Terkait indikator makro pembangunan seperti angka kemiskinan dan Gini Ratio, Pansus menilai target yang ditetapkan terlalu ambisius tanpa strategi mitigasi konkret, terutama mengingat ketergantungan fiskal daerah terhadap kebijakan pusat dan gejolak ekonomi global.
Partisipasi publik juga menjadi sorotan. Meskipun diklaim melibatkan berbagai pemangku kepentingan, masukan dari masyarakat, akademisi, dan pelaku usaha dinilai belum terlihat dalam penentuan program prioritas.

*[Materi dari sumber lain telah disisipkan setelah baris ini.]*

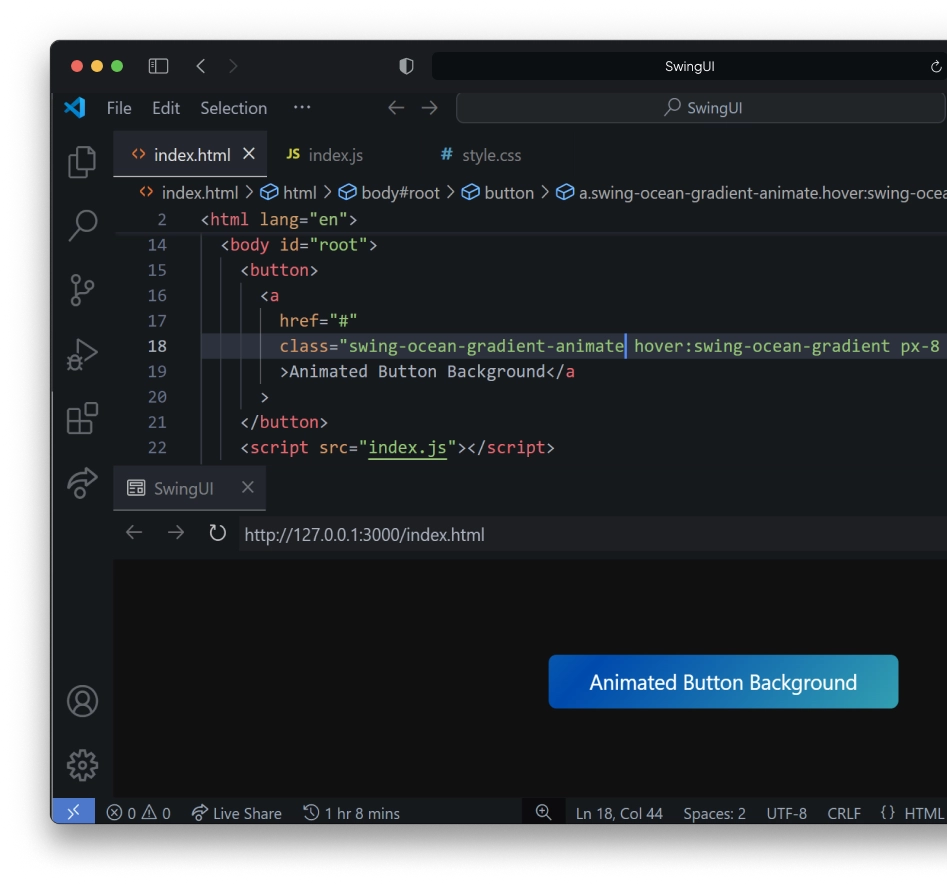The image size is (947, 884).
Task: Open the Extensions view icon
Action: (82, 418)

“Perlu dokumentasi kontribusi stakeholders agar arah kebijakan lebih akurat. Visi ‘Sulsel Maju dan Berkarakter’ telah dicantumkan, tetapi indikator pembangunan karakter sosial dan budaya belum jelas,” ujarnya.
Pansus juga menyoroti tidak adanya skenario antisipatif terhadap perubahan kebijakan fiskal nasional, seperti program makan siang gratis atau subsidi pangan. Evaluasi efektivitas belanja daerah pun dinilai lemah karena belum menggunakan pendekatan seperti Incremental Capital Output Ratio (ICOR) yang dapat mengukur efektivitas belanja terhadap pertumbuhan ekonomi.

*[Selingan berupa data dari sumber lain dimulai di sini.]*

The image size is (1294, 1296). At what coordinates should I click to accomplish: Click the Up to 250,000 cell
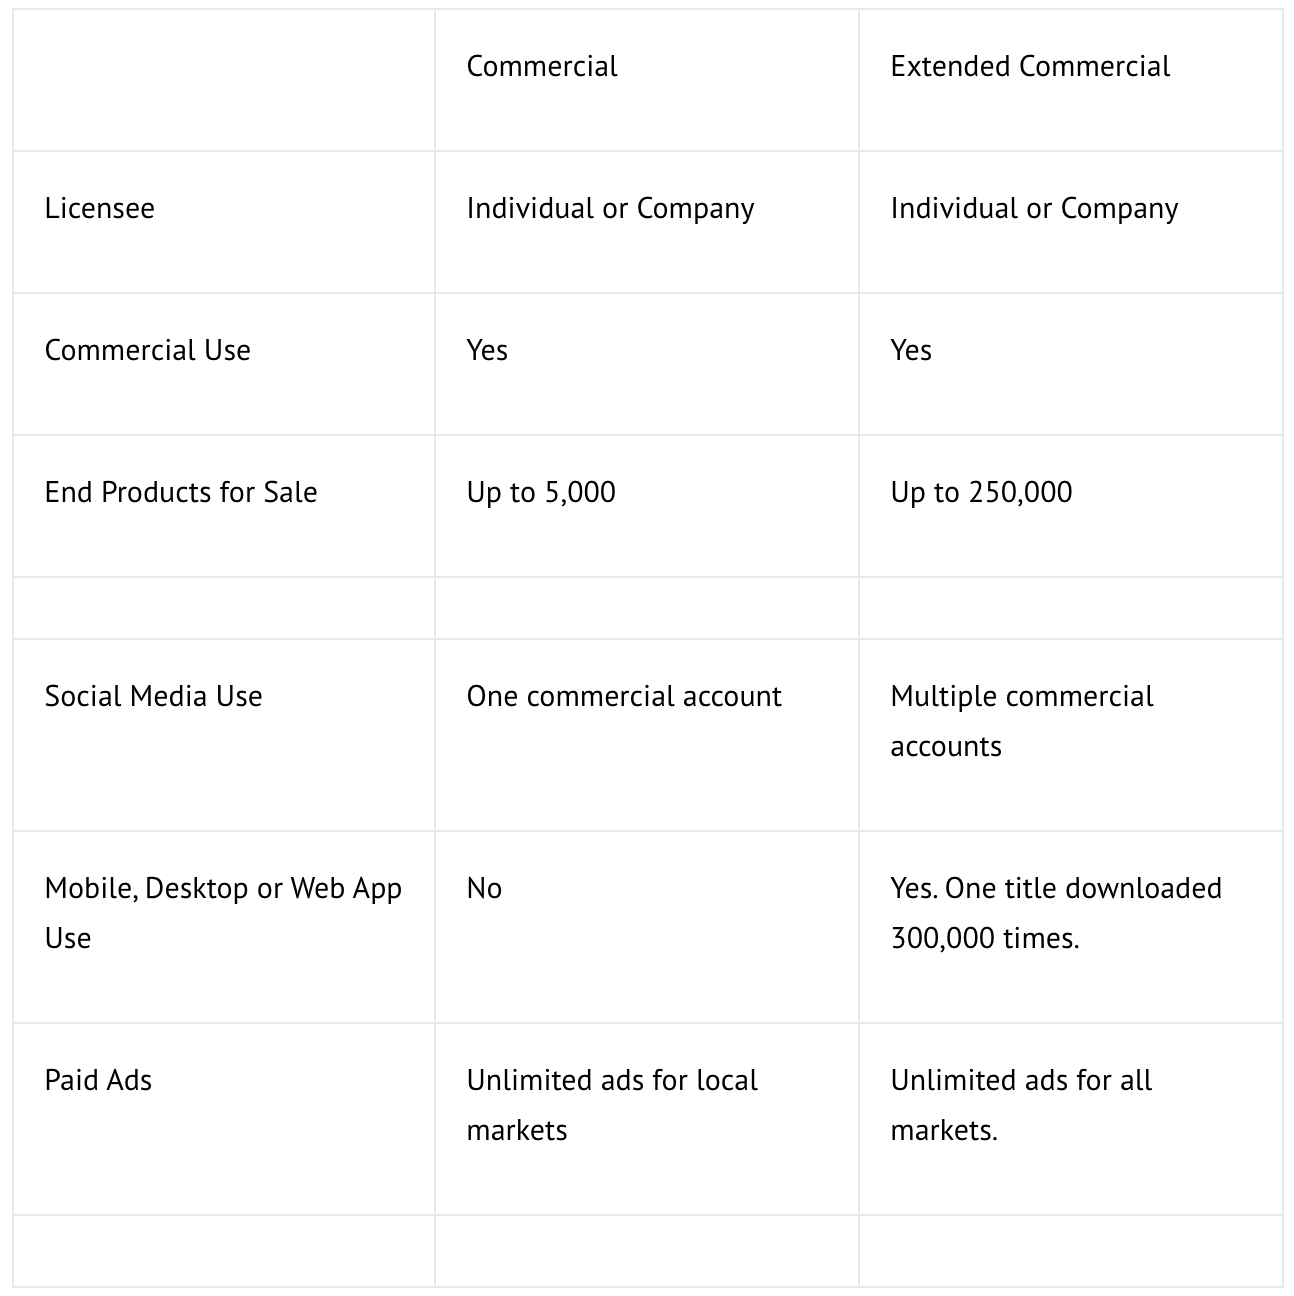point(981,493)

Yang tidak kalah penting, dokumen RPJMD juga belum menyajikan roadmap pembiayaan jangka menengah, termasuk analisis keberlanjutan fiskal atau Debt Sustainability Analysis (DSA). Padahal, strategi fiskal jangka menengah penting disusun untuk mengantisipasi risiko utang, penurunan pendapatan, atau pelemahan nilai tukar.
Dengan sederet catatan ini, Pansus DPRD Sulsel mendesak Pemerintah Provinsi untuk segera merevisi dan menyempurnakan dokumen RPJMD agar benar-benar dapat menjadi rujukan utama pembangunan Sulawesi Selatan lima tahun ke depan.
“RPJMD bukan hanya sekadar dokumen administratif, tetapi harus mencerminkan kebutuhan riil masyarakat dan mampu menjawab tantangan pembangunan yang semakin kompleks,” tegas Andi Patarai.